Which dogs get sunburned? 

Some dogs are more susceptible to getting burned by the sun. White dogs, for instance, tend to have fair skin underneath their fur — and a greater potential for sun damage. Dogs with naturally thin hair, and especially the hairless breeds are also at risk for sunburn and skin cancer. All canines, regardless of the thickness of their coats, have vulnerable areas of the body with less fur or none at all. The belly and the ears have delicate skin, and even a dog’s nose can become dried out and sore.

prevention

Shade

Some well-intentioned pet owners shave their dogs in an effort to keep them cool in the summer, but doing so exposes “virgin” skin to the sun.  A better cooling tactic is to always provide shade—a big umbrella at the beach, a shady tree at a park, a roof for your backyard patio, or a sun-block top for an outdoor kennel. Your dog will instinctively seek shelter from the sun when the rays become too intense.

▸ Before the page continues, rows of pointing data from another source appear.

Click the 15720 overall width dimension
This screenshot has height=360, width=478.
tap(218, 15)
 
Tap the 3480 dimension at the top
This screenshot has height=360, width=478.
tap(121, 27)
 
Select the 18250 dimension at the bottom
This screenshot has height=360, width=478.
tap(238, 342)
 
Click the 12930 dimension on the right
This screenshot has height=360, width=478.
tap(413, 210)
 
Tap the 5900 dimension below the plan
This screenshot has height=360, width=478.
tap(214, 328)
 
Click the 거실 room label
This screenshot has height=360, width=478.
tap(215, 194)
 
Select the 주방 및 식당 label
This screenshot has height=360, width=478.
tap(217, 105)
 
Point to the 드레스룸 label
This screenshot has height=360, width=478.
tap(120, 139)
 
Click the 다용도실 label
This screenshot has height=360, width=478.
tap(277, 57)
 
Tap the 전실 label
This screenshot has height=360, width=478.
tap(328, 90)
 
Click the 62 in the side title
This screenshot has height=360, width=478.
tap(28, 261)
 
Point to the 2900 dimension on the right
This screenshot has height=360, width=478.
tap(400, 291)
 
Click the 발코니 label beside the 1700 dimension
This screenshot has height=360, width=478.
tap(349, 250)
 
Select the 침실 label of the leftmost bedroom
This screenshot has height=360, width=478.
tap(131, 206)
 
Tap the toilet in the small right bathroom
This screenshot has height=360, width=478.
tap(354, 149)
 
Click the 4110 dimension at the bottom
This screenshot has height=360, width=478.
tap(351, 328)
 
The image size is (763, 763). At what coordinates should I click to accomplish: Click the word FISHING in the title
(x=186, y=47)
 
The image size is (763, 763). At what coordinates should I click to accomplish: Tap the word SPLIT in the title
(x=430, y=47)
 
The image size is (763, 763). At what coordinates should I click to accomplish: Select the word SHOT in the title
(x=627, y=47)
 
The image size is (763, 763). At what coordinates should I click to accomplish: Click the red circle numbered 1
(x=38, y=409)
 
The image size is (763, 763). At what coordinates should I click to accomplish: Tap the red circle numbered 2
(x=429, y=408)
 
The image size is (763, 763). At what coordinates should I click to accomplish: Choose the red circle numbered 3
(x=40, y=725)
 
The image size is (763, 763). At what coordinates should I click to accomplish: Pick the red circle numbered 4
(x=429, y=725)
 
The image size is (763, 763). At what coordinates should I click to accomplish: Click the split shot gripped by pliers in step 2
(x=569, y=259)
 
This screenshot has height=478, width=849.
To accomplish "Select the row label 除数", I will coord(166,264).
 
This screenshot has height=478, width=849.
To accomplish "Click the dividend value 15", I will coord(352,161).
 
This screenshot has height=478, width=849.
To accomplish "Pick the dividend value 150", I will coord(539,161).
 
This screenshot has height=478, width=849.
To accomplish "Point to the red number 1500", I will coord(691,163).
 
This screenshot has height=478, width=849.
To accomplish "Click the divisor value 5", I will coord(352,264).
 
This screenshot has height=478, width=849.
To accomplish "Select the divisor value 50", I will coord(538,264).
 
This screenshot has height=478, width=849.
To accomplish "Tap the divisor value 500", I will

Walk your dog early in the morning or later in the evening to avoid the hottest part of the day. Not only will this prevent your dog’s skin burning in the sun’s hot rays, but paths and roads will be cooler and prevent burns to your pup’s delicate paws.

Slip-Slop-Slap

It is important that you use a pet-friendly sunscreen to prevent potential harm caused by licking and ingestion. Our animal hospitals stock effective sunscreens which are formulated especially for dogs. Apply sunblock to the tips of the ears, nose, belly, and groin areas.  There are also a number of sun hats available for dogs, however some dogs may not tolerate these and will become distressed.